The Programme Architecture (PDF, size 3.1 MB, 1 page)

Governance Structure for the National Clinical Programme for People with Disability

The reporting relationships for the NCPPD are similar to those of other clinical programmes; reporting through a National Clinical Adviser and Group Lead (NCAGL) to the National Lead for Integrated Care and to the Chief Clinical Officer. The conventional Clinical Advisory Group is renamed the Disability Advisory Group (DAG – around 20 people), comprised of service users and representative groups, and multi-disciplinary professional representation with each profession being represented on the DAG by the Chair of a Profession (Specific) Committee.  These committees (around 5-10 people providing different sub-disciplinary perspectives) are nominated by the Health and Social Care Professions (HSCP) Office, the Office of Nursing and Midwifery Services Director (ONMSD), and the National Clinical Programmes in consultation with the Office of the Chief Clinical Officer. There is also a nominee in each Profession Committee for Third Level, to link directly with education and training at this level. Task Groups are short-life working groups focusing on specific, confined and time-limited tasks; with service user, other stakeholder and profession-specific contributors, along with co-opted members for particular expertise. 

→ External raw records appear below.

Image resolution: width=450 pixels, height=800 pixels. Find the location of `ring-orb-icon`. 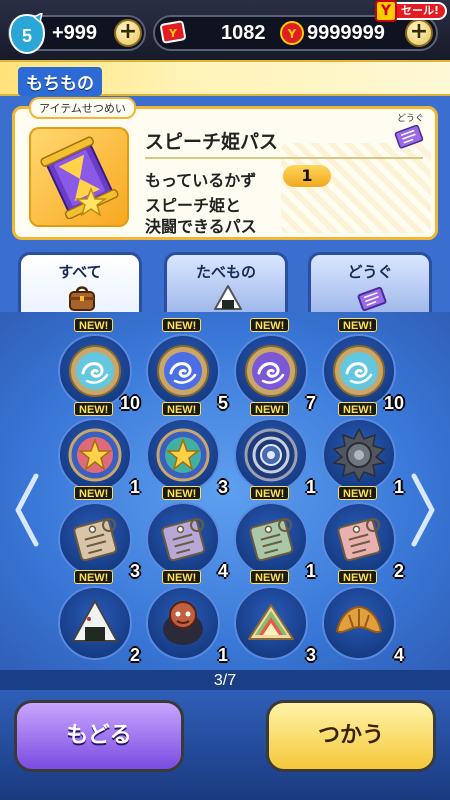

ring-orb-icon is located at coordinates (271, 455).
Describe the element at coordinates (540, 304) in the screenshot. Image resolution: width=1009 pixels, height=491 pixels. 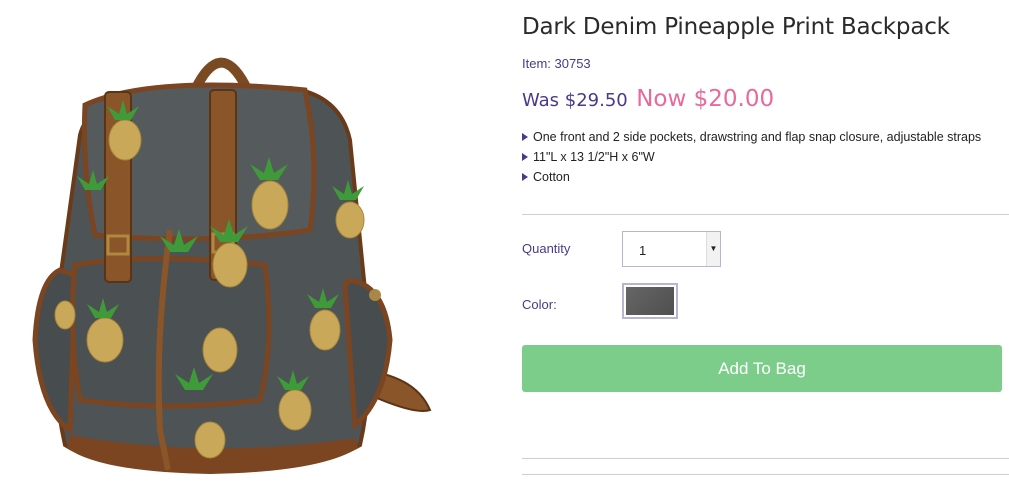
I see `color-label: Color:` at that location.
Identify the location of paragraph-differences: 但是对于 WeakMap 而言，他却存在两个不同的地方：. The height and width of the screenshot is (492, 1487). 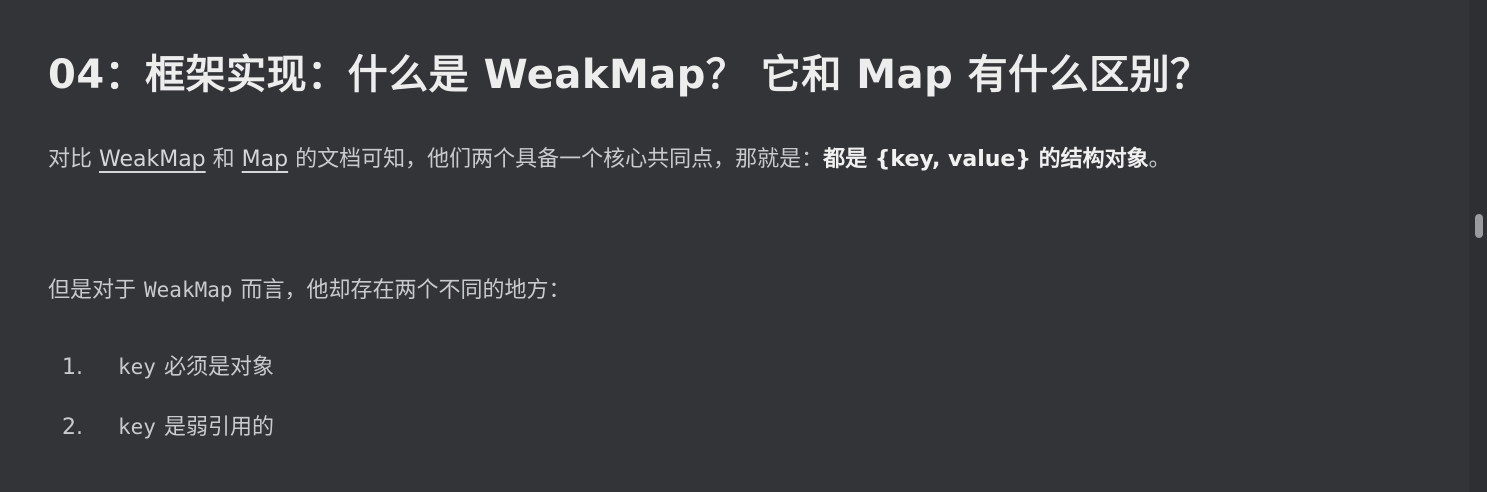
(310, 290).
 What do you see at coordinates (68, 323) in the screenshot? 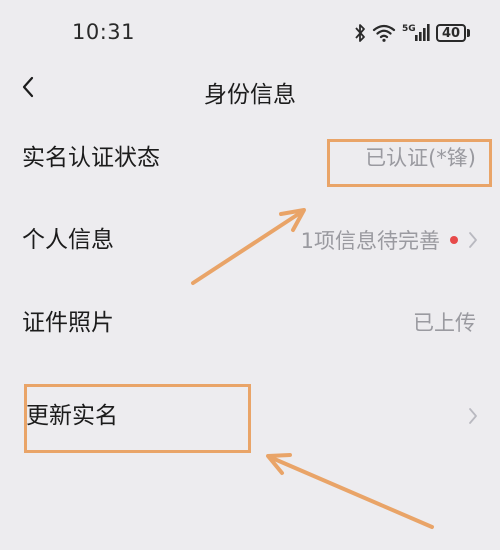
I see `row-label: 证件照片` at bounding box center [68, 323].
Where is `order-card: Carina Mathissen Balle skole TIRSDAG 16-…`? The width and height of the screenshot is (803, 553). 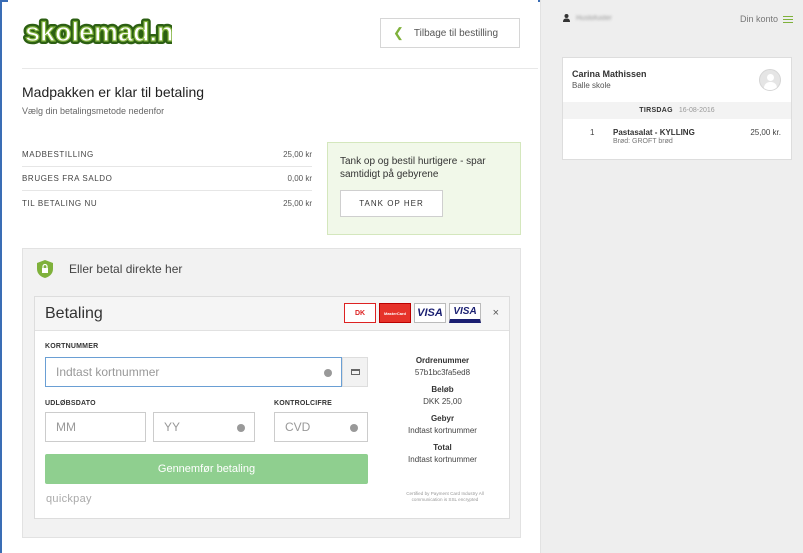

The NCPPD works closely with Operations and with Strategy and Planning, each of which are also on the DAG; embracing the design-plan-operate approach. The DAG has an annually rotating Chair, drawn from the DAG membership (excluding the National Programme’s Clinical Lead, Programme Manager, HSE Operations and HSE Strategy and Planning representative members).

The DAG advises the programme in its strategic approach to:

  • Overseeing – being in charge of activities to ensure that they happen.
  • Consultation – responding to requests for inputs from other NCPs or disability stakeholders and requesting inputs from other NCPs or disability stakeholders.
  • Commissioning – in collaboration with Disability Strategy & Planning commissioning resources to support programme provision and innovation.
  • Supporting – providing assistance to others undertaking activities and who are in charge of them.
  • Monitoring – noting the activities of others to ensure that such activities are taking place at a time and in a way that is appropriate to service priorities.
  • Information Exchange – informing others about NCPPD activities and being informed by others of their activities.  
  • Systems Strengthening – contributing to HSE or DoH activities that are not necessarily directly related to disability but which contribute to strengthening the health and social care system, from which people with disability may ultimately benefit.
  • Promoting - the implementation of the UNCRPD across cognate clinical programmes.
  • Resourcing – ensuring the NCPPD has appropriate financial and personnel resources to fulfil its purpose.

These functions are not intended to be comprehensive or exclusive but help the programme reflect on how its activities are focused on different ways of working. The prioritisation of the NCPPD’s work programme will be developed and overseen by the DAG. The NCPPD will work closely with the Disability Specialists - members the Disability Operations and Disability Strategy and Planning Teams - and with cognate clinical programmes, such as mental health, rehabilitation, older persons, neurology, stroke and paediatrics.